氮肥运筹对苗期受渍夏玉米干物质和氮素积累与转运的影响

武文明1,陈洪俭1,王世济1,魏凤珍2,李金才2,*   

  1. 1安徽省农业科学院烟草研究所 / 玉米研究中心,安徽合肥230031;2安徽农业大学农学院,安徽合肥230036
  • 收稿日期:2015-03-04 修回日期:2015-06-01 出版日期:2015-08-12 网络出版日期:2015-06-03
  • 基金资助:

    本研究由国家公益性行业(农业)科研专项(201203079, 201203100),安徽省农业科学院院长青年创新基金项目(14B0944),国家科技支撑计划项目(2012BAD20B02)和江苏省现代作物生产协同创新中心项目资助。

Effects of Nitrogen Fertilization Application Regime on Dry Matter, Nitrogen Accumulation and Transportation in Summer Maize under Waterlogging at the Seedling Stage

WU Wen-Ming1,CHEN Hong-Jian1,WANG Shi-Ji1,WEI Feng-Zhen2,LI Jin Cai2,*   

  1. 1 Tobacco Research Institute, Anhui Academy of Agricultural Sciences, Hefei 230031, China; 2 College of Agronomy, Anhui Agricultural University, Hefei 230036, China
  • Received:2015-03-04 Revised:2015-06-01 Published:2015-08-12 Published online:2015-06-03

摘要:

以玉米品种郑单958为试验材料,研究不同氮肥运筹方式[氮肥全部基施(N1)、基肥70%+拔节肥30%(N2)、基肥50%+拔节肥50%(N3)和基肥30%+拔节肥50%+大喇叭口肥20%(N4)]对苗期受渍夏玉米叶面积指数(LAI)、干物质积累、氮素吸收积累及产量的影响,以期为苗期受渍夏玉米合理施肥提供理论依据。结果表明,苗期渍水7 d降低夏玉米产量,降幅达24.2%~25.7%氮肥后移能够减轻苗期渍害对产量的影响。玉米产量与穗粒数的相关性大于与千粒重的相关性;吐丝期最大LAI和收获指数与产量存在极显著相关性,但粒叶比与产量间无显著相关性。苗期渍水7 d降低群体LAI氮肥后移能增大穗位层和穗上层叶片的LAI以弥补穗下层LAI降低导致的群体LAI下降,且弥补的效应大于渍害导致穗下层LAI降低的效应,进而使得苗期渍水7 d下氮肥后移的群体LAI较氮肥前移增大苗期渍水7 d显著降低吐丝后干物质积累量,渍水使营养器官干物质积累转运量增大;氮肥前移处理使营养器官干物质向籽粒的转运量增大,但不利于吐丝后籽粒干物质积累,氮肥后移处理则显著提高了吐丝后籽粒干物质积累量及其对籽粒产量的贡献率。

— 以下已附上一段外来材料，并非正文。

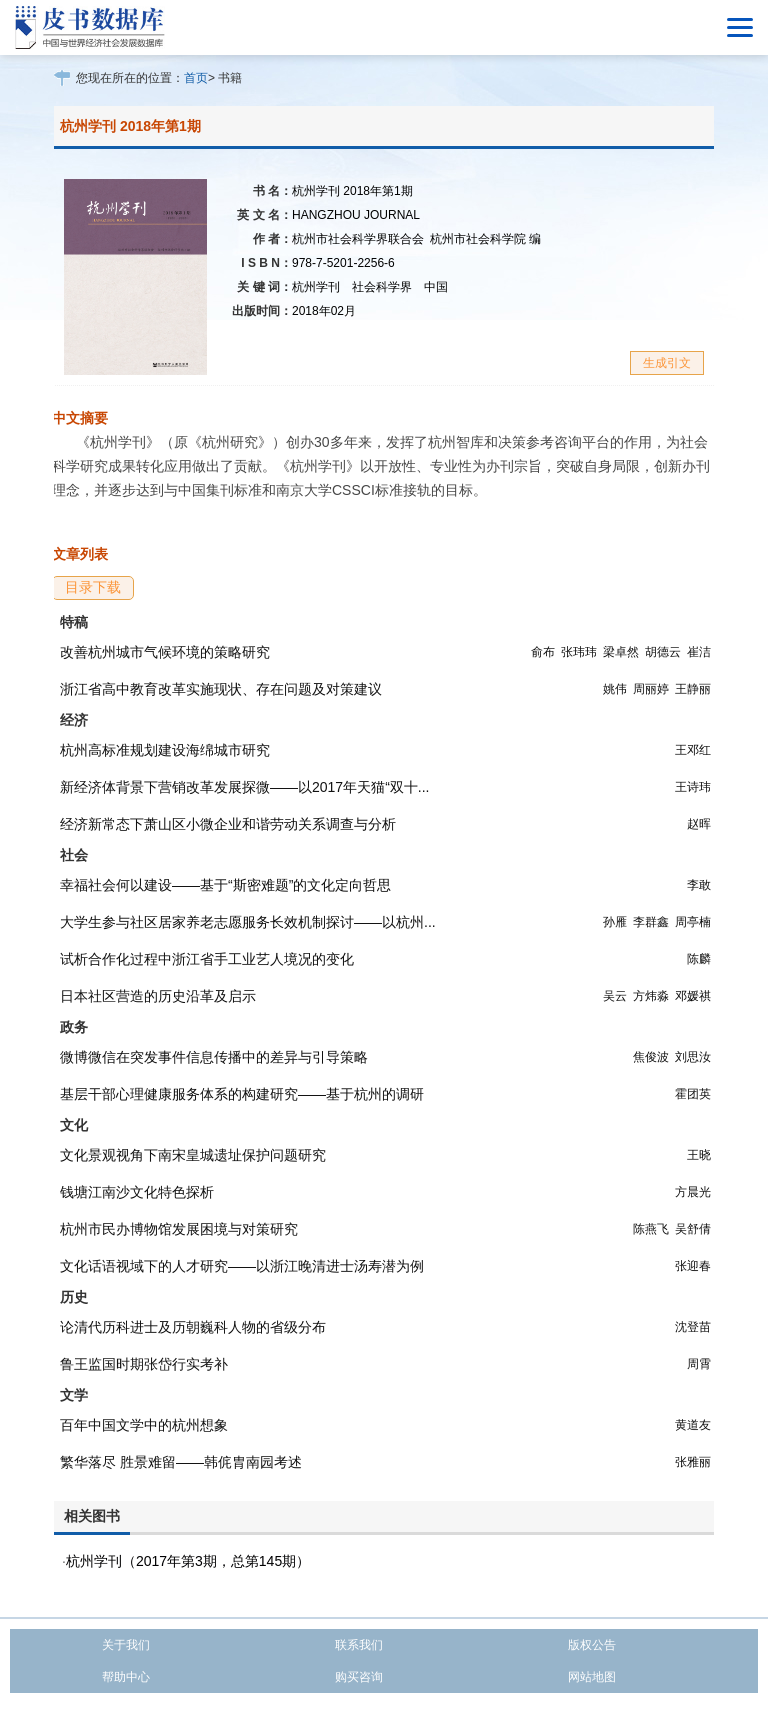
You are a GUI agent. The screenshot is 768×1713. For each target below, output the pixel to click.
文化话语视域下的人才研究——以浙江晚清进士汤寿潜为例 (242, 1266)
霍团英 (693, 1094)
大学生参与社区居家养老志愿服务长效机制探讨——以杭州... (248, 922)
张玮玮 (579, 652)
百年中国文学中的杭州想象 (144, 1425)
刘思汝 (693, 1057)
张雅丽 (693, 1462)
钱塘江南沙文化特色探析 (137, 1192)
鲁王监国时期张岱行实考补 (144, 1364)
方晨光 (693, 1192)
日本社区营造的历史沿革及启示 (158, 996)
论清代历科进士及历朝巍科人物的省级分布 (193, 1327)
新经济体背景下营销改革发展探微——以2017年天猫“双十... (244, 787)
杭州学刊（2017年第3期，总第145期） (188, 1561)
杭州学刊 (316, 287)
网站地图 (592, 1677)
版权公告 (592, 1645)
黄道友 (693, 1425)
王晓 (699, 1155)
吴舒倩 (693, 1229)
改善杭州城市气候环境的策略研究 (165, 652)
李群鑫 (651, 922)
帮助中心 (126, 1677)
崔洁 (699, 652)
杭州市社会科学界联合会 (358, 239)
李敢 (699, 885)
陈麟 (699, 959)
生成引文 (667, 363)
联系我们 (359, 1645)
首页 (196, 78)
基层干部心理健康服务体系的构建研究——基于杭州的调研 (242, 1094)
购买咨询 (359, 1677)
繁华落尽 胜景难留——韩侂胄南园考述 (181, 1462)
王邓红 (693, 750)
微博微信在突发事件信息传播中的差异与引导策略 (214, 1057)
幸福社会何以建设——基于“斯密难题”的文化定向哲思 (225, 885)
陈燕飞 (651, 1229)
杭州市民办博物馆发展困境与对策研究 (179, 1229)
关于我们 (126, 1645)
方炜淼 (651, 996)
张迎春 (693, 1266)
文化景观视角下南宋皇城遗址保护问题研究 (193, 1155)
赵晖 (699, 824)
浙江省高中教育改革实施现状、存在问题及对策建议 (221, 689)
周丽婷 (651, 689)
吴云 (615, 996)
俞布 (543, 652)
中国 (436, 287)
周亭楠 (693, 922)
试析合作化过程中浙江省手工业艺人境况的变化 (207, 959)
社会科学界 (382, 287)
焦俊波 (651, 1057)
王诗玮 (693, 787)
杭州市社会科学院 (485, 239)
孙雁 (615, 922)
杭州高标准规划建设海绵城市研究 (165, 750)
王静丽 (693, 689)
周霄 (699, 1364)
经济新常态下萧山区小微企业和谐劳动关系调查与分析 (228, 824)
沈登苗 (693, 1327)
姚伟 (615, 689)
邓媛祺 (693, 996)
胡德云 (663, 652)
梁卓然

苗期渍水7 d使夏玉米各器官氮素积累量下降,吐丝后营养器官贮藏氮素向籽粒的转运量和吐丝后籽粒氮素积累量低于对照,表明苗期渍水7 d处理不利于籽粒中氮素的积累。氮肥后移能够提高成熟期籽粒及营养器官氮素积累量。渍水7 d处理使氮素吸收效率和偏生产力显著低于对照,随着氮肥后移,氮素吸收效率提高0.9%~18.2%、偏生产力提高1.0%~17.5%

关键词: 夏玉米, 渍水, 氮肥后移, 叶面积指数, 干物质, 氮素吸收

Abstract:

Field experiments were carried out from 2011 to 2012 to clarify the leaf area index, dry matter accumulation, nitrogen assimilation, nitrogen use efficiency and grain yield under waterlogging at the seedling stage in summer maize cultivar “Zhengdan958”. Under both waterlogging and control (normal watering) conditions, we implemented four treatments with total N amount of 240 kg ha-1 in all treatments and different N application ratios at land preparation, jointing, and big trumpet stages (10:0:0 for N1, 7:3:0 for N2, 5:5:0 for N3, and 3:5:2 for N4). The results showed that waterlogging stress in the seedling stage significantly decreased grain yield by 24.2%–25.7%, postponement of nitrogen application was able to alleviate the effect of waterlogging on grain yield. The grain yield was affected more by kernel number per ear than by 1000-kernel weight, and grain yield was positively correlated to the maximum LAI at silking stage and harvest index, while not to grain-leaf ratio. Waterlogging stress in the seedling stage significantly decreased leaf area index (LAI), especially LAI of under-ear layer. Postponed nitrogen application increased the LAI of ear layer and above-ear layer to compensate the LAI decrease of under-ear layer, and the compensation effect was higher than the decrease effect of waterlogging stress, which resulted in higher LAI compared to the nitrogen application in advance. Waterlogging stress in the seedling stage significantly decreased dry matter accumulation, and increased the transportation amount after silking stage. Postponed nitrogen application enhanced the accumulation of dry matter and laid the foundation for increasing grain yield. Waterlogging stress in the seedling stage also significantly decreased nitrogen accumulation of different organs, and decreased nitrogen translocation from vegetative organs to the grain, and nitrogen accumulation amount after silking stage. Compared with nitrogen applied in advance, postponed nitrogen application significantly increased the nitrogen content of different organs, and nitrogen accumulation amount after silking stage. Waterlogging stress decreased nitrogen uptake efficiency and partial factor productivity from applied nitrogen, postponed nitrogen application increased the nitrogen uptake efficiency by 0.9% to 18.2%, and partial factor productivity from applied nitrogen by 1.0% to 17.5%.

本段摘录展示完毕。